[Assignment] Copy exactly, please, the lines of the data from its start through the line containing "Task: Switch to the Member Of tab".

[Extracted material]
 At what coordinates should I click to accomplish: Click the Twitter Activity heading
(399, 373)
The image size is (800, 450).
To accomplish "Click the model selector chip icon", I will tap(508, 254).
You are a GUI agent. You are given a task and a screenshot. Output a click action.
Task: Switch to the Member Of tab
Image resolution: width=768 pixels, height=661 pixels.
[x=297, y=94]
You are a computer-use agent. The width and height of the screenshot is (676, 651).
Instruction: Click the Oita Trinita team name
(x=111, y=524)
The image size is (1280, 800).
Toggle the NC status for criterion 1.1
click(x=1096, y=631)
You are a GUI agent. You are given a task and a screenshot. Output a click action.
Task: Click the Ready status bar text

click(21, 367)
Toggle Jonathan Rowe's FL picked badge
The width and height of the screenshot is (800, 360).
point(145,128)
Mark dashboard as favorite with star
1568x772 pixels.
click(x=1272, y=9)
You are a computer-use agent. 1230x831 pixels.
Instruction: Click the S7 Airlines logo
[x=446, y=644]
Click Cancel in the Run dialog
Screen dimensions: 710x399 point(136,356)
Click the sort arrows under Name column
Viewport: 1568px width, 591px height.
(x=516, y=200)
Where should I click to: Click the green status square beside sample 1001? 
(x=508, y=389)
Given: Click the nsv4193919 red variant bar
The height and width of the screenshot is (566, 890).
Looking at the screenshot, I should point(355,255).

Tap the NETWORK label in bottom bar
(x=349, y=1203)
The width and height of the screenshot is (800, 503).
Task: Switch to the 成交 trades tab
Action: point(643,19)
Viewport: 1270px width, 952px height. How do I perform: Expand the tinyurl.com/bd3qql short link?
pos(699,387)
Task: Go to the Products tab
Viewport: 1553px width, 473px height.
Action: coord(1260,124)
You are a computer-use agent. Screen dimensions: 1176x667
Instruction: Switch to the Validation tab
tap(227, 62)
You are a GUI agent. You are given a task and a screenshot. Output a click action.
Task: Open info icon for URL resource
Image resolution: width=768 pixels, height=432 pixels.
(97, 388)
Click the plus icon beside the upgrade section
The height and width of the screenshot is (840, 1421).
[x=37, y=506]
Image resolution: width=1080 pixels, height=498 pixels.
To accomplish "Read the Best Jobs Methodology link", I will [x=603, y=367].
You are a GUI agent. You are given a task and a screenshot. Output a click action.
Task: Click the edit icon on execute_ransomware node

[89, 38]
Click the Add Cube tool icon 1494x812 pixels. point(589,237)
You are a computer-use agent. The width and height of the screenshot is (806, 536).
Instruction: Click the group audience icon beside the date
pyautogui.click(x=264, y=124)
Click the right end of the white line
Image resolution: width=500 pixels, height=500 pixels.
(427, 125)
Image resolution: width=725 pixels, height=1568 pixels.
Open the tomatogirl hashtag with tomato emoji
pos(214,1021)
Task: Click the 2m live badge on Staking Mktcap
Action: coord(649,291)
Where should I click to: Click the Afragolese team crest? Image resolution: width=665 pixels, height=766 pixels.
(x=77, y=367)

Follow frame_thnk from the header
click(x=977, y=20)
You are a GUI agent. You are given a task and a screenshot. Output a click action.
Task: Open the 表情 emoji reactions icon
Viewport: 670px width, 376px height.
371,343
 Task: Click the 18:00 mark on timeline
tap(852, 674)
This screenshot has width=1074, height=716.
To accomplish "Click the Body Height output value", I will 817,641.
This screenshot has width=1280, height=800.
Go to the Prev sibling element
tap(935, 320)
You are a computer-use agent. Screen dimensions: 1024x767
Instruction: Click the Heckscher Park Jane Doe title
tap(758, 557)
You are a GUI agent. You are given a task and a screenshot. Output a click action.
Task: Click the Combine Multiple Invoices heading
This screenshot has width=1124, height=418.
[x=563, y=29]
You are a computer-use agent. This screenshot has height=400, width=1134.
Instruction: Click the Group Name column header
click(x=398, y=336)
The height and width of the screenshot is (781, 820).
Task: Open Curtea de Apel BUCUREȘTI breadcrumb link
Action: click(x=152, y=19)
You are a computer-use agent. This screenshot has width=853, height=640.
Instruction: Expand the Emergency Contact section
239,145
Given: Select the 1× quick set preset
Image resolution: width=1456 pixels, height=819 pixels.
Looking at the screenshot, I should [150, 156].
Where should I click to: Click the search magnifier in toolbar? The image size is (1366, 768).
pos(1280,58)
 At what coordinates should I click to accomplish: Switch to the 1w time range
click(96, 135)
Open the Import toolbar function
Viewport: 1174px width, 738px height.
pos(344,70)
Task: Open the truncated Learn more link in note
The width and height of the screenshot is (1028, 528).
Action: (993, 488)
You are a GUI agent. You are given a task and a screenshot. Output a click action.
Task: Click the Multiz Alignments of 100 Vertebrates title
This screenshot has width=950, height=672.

[Answer to this exercise]
 At what coordinates should I click to accomplish: Click the Twitter Activity heading
(399, 373)
The image size is (800, 450).
To accomplish "Click the model selector chip icon", I will tap(508, 254).
You are a GUI agent. You are given a task and a screenshot. Output a click action.
Task: Switch to the Member Of tab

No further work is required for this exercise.